Spa-Francorchamps is well known for its extremely changeable weather, so Drew was relieved to see clear skies. "Shooting in April was great, as the sun doesn't get that high in the sky and it sets fairly early in the day," he continues. "We shot late in the afternoon, at around 5pm, but the sun was still low enough to give contrasting shadows and strong colours.
"I was lucky that the sun was pretty much in the perfect position, just to the right of the car – it wasn't casting shadows of the camera or shining straight down the lens. I'd love to say this was planned but it was more luck dictated by the time slot."
Drew's main challenge was to get the photo within the time allocated. Trying to find a suitable time slot meant working around the cars as they were being prepared for practice and qualifying sessions, as well as the race itself.
"Race weekends are so busy and additional activities such as photography eat into the team's schedule," says Drew. "The race organisers gave us just half an hour to get the cars on the track, shoot them, and get them back to the pits. I had a plan, and I was as prepared as I could be."
Taking into account moving the vehicles, this gave Drew just 20 minutes of shooting time – with no margin for error. Selecting the right equipment for the job – kit he knew he could rely on – Drew chose a Canon EOS 5D Mark III with an ultra wide-angle Canon EF 17-40mm f/4L USM zoom lens.
"I normally take my racing shots on the Canon EOS-1D X Mark II (now succeeded by the Canon EOS-1D X Mark III) but this is a bit heavy to mount onto cars, so I used the Canon EOS 5D Mark III which is much lighter and creates a beautiful image," says Drew. "I prefer to shoot with prime lenses, but a 14mm is too wide for this sort of picture and a 24mm isn't wide enough. The Canon EF 17-40mm f/4L USM lens gives me more flexibility and also means I only need one filter size to span the focal length range."
We removed the right-hand door on the lead car and one hardy mechanic ducked down and pushed the car on his own.
When it came to setting up his camera on the GT car itself, Drew used a suction mount rather than a boom arm on the roof of the car. Many photographers use a boom arm, but it's not Drew's preferred way of working because of the amount of editing required to remove it in post-production.
He had originally planned to mount the Canon EOS 5D Mark III onto the rear wing of the racing car, but had to change his plans at the last minute. "It wouldn't suction onto the rear wing as I'd hoped," he says. "I had to think on my feet and mount the camera further forward, which is why the rear wing is not in the frame. This isn't how I'd planned it, but I think it really helped with the composition.

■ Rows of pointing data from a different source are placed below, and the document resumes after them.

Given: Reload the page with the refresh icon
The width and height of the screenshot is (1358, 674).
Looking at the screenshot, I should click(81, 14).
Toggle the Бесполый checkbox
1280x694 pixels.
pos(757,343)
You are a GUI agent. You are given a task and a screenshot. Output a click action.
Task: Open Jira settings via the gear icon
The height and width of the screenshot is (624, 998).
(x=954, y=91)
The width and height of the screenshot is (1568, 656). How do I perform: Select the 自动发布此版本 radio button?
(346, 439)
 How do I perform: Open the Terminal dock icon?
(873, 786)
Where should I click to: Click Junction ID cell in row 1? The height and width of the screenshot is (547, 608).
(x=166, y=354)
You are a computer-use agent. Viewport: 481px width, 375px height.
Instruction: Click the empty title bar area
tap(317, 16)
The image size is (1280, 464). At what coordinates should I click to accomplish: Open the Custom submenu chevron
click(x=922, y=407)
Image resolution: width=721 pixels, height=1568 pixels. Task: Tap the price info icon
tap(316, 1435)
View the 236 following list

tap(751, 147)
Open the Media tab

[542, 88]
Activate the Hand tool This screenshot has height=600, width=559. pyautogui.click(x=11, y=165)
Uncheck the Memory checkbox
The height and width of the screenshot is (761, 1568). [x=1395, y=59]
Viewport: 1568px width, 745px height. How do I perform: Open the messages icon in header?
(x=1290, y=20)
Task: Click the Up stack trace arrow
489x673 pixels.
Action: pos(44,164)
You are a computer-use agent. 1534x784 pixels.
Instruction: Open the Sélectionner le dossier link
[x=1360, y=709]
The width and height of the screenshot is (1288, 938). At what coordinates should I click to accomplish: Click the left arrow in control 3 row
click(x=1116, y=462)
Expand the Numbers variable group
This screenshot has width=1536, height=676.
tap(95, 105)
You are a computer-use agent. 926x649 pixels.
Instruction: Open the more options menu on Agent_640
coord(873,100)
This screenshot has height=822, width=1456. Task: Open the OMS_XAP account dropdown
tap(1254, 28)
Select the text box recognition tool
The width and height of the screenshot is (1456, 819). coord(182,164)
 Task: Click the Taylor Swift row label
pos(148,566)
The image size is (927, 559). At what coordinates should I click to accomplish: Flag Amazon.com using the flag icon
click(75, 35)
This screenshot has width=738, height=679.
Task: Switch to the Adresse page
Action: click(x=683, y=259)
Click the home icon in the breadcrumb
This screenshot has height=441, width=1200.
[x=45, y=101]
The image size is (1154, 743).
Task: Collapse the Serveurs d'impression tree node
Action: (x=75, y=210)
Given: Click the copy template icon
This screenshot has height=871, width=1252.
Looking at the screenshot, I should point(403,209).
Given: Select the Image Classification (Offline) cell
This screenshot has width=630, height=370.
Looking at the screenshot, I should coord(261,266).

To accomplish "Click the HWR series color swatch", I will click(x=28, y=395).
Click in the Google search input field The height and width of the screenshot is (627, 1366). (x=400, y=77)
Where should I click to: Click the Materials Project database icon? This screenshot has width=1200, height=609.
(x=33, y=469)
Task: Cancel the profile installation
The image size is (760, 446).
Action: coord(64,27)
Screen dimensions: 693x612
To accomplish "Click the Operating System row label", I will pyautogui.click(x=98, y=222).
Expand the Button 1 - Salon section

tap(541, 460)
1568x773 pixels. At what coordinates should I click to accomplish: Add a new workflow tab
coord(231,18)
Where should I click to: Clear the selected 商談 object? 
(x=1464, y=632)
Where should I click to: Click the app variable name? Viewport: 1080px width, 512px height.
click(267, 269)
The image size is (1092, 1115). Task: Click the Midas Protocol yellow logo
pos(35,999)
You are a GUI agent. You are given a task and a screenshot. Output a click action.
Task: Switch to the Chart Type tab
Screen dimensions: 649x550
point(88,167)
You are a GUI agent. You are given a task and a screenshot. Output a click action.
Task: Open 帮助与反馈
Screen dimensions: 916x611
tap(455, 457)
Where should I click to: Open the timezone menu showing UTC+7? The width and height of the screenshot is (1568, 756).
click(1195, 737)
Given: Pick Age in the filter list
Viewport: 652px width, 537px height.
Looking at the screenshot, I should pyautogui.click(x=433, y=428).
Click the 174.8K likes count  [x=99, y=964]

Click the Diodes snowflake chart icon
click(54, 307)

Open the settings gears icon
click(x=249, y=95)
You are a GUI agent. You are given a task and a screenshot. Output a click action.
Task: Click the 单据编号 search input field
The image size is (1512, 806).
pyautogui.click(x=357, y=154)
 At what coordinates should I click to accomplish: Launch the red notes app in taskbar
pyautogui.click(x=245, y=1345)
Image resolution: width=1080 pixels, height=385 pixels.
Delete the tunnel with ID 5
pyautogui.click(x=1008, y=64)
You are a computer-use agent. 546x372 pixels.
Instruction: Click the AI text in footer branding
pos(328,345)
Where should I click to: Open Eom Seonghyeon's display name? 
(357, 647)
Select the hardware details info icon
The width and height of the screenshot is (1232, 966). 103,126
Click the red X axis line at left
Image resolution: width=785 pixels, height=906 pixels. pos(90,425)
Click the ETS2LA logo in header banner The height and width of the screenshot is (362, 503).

The wide-angle lens distorts the sleek body of the GT rather than the big square wing."
Drew's next issue was getting the cars to move, as – incredibly, given the photographic result – they weren't allowed to start the engines ahead of the race. "My plan was to roll the cars down the straight at the start line, and then fire the camera as they headed up the other side and through Eau Rouge," he says. "However, the area of track where the composition was at its best turned out to be pretty much flat and the cars wouldn't roll on their own."
Drew recruited the mechanics team to lend some muscle and push the cars along the track. "The car with the camera mount was easy, as a few mechanics could stand to the right of the camera out of frame. However, the lead car was a problem as I couldn't have anyone pushing from behind as they would be seen in shot.
"To get around the problem, we removed the right-hand door on the lead car and one hardy mechanic ducked down and pushed the car on his own! We got just enough movement so the cars could shift a few metres and I could fire the frame."
A long exposure was required to blur the slowly passing circuit while keeping the cars sharp and clear, but as it was a bright, sunny day, Drew had to use filtration. "I used a four-stop neutral-density (ND) filter to allow me to achieve a very long shutter speed of 15 seconds," he says. "While the shutter was open, we pushed the cars and the blur created a sense of speed. I used a cable release to fire the camera, so I didn't have to touch it and risk camera shake."